[[ Text open ]]
In the Neuralink experiments, the egregious violations included removing portions of a monkeys’ skull and inserting electrodes into its brain. Additionally, to fill in ‘dead space from cracking the skull,’ they used an FDA-approved “BioGlue” in an unapproved manner, killing at least two monkeys by destroying portions of their brain.
When I researched the details about BioGlue, I learned it contains glutaraldehyde and bovine serum albumin that, when combined together, supposedly make an excellent adhesive by creating strong protein cross-linking bonds.
Does anyone care that it also causes tissue toxicity and should not be allowed to come in contact with nerves? It appears that once you get the rubber stamp of approval, the particulars are not scrutinized.
In addition to inserting a toxic adhesive into the animal’s brain, the monkeys were caged alone with steel posts screwed to their skulls, leading to facial trauma and seizures. They experienced recurring infections at implant sites and were dosed with large quantities of antibiotic prescriptions.
In some cases, Neuralink and U.C. Davis euthanized the monkeys before they were even used in the experiment. That means, due to infection and failing health, they were killed before the experiments even got started.
I wonder if the U.C. Davis and Neuralink employees casually discussed their invasive and deadly brain-hacking experiments over alcoholic beverages at the Monkey MindPong Bar, Neuralink’s hang-out spot.
The bar was named in light of Neuralink’s claim that Pager, a male macaque monkey, can play Pong – a computer game – using his mind. Pager could move a cursor on-screen without using a joystick. Neuralink said this was achieved after one of their chips fed the information from the monkey’s neurons into a decoder. Apparently, this is nothing new. Neuroscientists have been using neurofeedback for years. I have personally made a movie play using my brain. One does not need to perform brain surgery to make this happen.
Neuralink’s gross experiments continue in at least two private Neuralink facilities: one in Fremont, California, and one outside of Austin, Texas.
When I learned this, I had a flashback to the movie, Ex-Machina, a sci-fi thriller featuring “ground-breaking” experiments in synthetic intelligence with a highly advanced humanoid artificial intelligence.
In 2020, Musk’s company opened an in-house 6,000-square-foot “vivarium” to house farm animals and rhesus macaques.
Merkley shared that capturing and using primates for ‘science’ is now a boutique industry. The island of Mauritius, for instance, is a source for macaque monkeys. According to the USDA, 68,257 primates were used in experiments in 2019 (the latest available stats.)
[[ Text closed ]]
[[ Provided data open ]]
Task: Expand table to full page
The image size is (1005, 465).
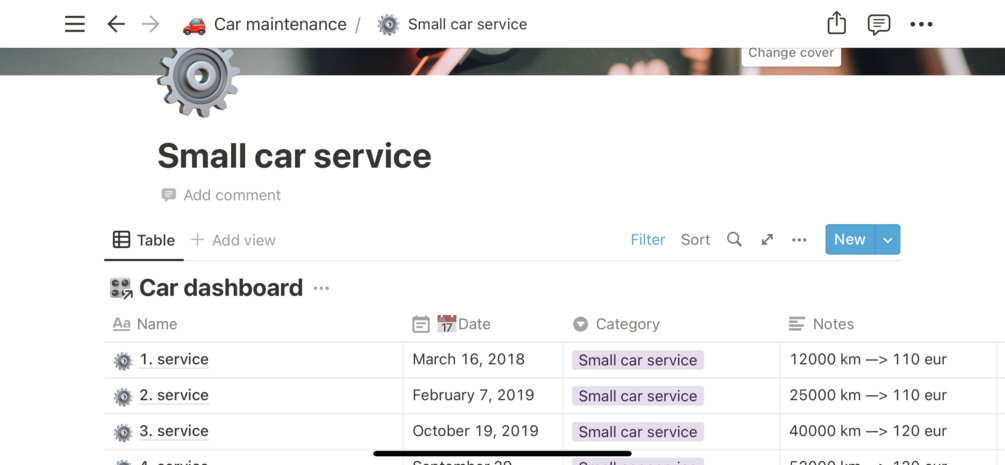Action: 767,240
[[ Provided data closed ]]
• Exercise tasks:
A - Which medical problems does the paragraph of the Neuralink piece that begins "In addition to inserting a toxic adhesive" say the monkeys developed? List them.
B - Output the part of the Neuralink piece starting with "Does anyone care" and going on through "of antibiotic prescriptions.".
C - Summarize the Neuralink piece in two sentences.

• Answer set:
A -
- Facial trauma
- Seizures
- Recurring infections at implant sites

B -
Does anyone care that it also causes tissue toxicity and should not be allowed to come in contact with nerves? It appears that once you get the rubber stamp of approval, the particulars are not scrutinized.
In addition to inserting a toxic adhesive into the animal’s brain, the monkeys were caged alone with steel posts screwed to their skulls, leading to facial trauma and seizures. They experienced recurring infections at implant sites and were dosed with large quantities of antibiotic prescriptions.

C - In Neuralink experiments, electrodes were inserted into monkeys' brains, and BioGlue used in an unapproved manner killed at least two of them. Other monkeys suffered facial trauma, seizures and recurring infections or were euthanized before the experiments began, and the experiments continue at private Neuralink facilities in Fremont, California, and outside Austin, Texas.